## About this task
Below are entries. Reproduce exactly the lines between the line holding "Task: Click the Zazriva album name text" and the line holding "Switch to the Explorer", inclusive, and only those.

Entries shown below:

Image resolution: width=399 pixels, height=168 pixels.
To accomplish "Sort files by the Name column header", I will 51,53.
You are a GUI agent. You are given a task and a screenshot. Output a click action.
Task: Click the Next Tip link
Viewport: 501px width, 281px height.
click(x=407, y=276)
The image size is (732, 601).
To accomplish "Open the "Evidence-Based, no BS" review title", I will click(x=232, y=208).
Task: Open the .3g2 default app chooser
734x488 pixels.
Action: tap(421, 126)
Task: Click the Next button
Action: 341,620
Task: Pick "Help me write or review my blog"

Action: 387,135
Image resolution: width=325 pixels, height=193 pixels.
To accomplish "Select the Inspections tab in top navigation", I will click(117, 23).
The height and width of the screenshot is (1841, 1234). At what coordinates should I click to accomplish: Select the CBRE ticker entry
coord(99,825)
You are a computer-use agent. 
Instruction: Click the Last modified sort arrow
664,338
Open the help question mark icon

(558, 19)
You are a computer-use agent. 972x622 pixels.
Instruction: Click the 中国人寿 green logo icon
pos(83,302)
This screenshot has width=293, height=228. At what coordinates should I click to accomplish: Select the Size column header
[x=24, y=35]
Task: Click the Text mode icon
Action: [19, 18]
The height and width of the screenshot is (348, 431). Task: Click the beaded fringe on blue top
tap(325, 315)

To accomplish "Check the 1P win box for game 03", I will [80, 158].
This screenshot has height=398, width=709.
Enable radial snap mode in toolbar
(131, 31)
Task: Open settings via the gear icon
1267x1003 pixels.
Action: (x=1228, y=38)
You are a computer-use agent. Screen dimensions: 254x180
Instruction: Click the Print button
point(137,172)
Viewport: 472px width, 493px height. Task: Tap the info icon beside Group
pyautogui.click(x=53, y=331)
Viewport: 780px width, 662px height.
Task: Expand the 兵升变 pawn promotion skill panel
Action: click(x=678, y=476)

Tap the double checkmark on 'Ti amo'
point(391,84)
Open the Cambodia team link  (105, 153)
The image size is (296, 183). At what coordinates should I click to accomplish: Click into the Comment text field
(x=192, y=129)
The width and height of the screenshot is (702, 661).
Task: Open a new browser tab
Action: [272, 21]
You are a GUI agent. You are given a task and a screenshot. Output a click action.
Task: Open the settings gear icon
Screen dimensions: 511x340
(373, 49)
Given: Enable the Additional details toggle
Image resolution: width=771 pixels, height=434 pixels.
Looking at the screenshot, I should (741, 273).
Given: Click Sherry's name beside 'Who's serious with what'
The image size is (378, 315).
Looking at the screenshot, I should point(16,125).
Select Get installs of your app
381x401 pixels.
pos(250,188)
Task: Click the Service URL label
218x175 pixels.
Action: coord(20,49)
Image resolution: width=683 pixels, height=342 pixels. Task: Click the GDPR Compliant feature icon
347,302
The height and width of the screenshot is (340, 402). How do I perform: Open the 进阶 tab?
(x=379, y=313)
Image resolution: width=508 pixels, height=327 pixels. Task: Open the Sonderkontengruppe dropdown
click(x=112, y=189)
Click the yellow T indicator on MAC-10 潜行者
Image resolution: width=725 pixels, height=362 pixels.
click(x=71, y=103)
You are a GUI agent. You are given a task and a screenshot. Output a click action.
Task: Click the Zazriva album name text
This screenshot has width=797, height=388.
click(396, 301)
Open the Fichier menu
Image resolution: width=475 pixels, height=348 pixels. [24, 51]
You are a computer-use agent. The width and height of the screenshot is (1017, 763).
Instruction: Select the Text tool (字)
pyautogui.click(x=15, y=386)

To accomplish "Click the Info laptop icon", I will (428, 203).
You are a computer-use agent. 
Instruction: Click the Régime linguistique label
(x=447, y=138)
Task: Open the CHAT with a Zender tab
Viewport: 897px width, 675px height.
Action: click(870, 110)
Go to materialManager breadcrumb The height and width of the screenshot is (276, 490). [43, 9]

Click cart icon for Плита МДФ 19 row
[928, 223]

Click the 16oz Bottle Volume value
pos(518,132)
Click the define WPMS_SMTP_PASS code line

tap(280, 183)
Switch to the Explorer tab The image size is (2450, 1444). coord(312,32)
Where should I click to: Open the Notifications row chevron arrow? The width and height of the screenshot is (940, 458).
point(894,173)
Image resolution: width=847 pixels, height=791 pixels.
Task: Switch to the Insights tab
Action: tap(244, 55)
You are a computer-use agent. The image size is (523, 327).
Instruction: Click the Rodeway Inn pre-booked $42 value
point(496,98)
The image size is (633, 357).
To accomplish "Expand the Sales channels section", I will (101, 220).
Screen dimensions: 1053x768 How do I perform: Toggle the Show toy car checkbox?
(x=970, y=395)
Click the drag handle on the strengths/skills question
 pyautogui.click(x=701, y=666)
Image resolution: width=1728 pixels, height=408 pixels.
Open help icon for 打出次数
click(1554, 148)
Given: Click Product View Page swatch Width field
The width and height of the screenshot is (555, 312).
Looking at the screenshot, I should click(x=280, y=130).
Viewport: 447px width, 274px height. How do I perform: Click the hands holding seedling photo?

End of Entries shown.

## Answer area
Task: Click the Zazriva album name text
This screenshot has width=797, height=388.
click(396, 301)
Open the Fichier menu
Image resolution: width=475 pixels, height=348 pixels. [24, 51]
You are a computer-use agent. The width and height of the screenshot is (1017, 763).
Instruction: Select the Text tool (字)
pyautogui.click(x=15, y=386)

To accomplish "Click the Info laptop icon", I will (428, 203).
You are a computer-use agent. 
Instruction: Click the Régime linguistique label
(x=447, y=138)
Task: Open the CHAT with a Zender tab
Viewport: 897px width, 675px height.
Action: click(870, 110)
Go to materialManager breadcrumb The height and width of the screenshot is (276, 490). [43, 9]

Click cart icon for Плита МДФ 19 row
[928, 223]

Click the 16oz Bottle Volume value
pos(518,132)
Click the define WPMS_SMTP_PASS code line

tap(280, 183)
Switch to the Explorer tab The image size is (2450, 1444). coord(312,32)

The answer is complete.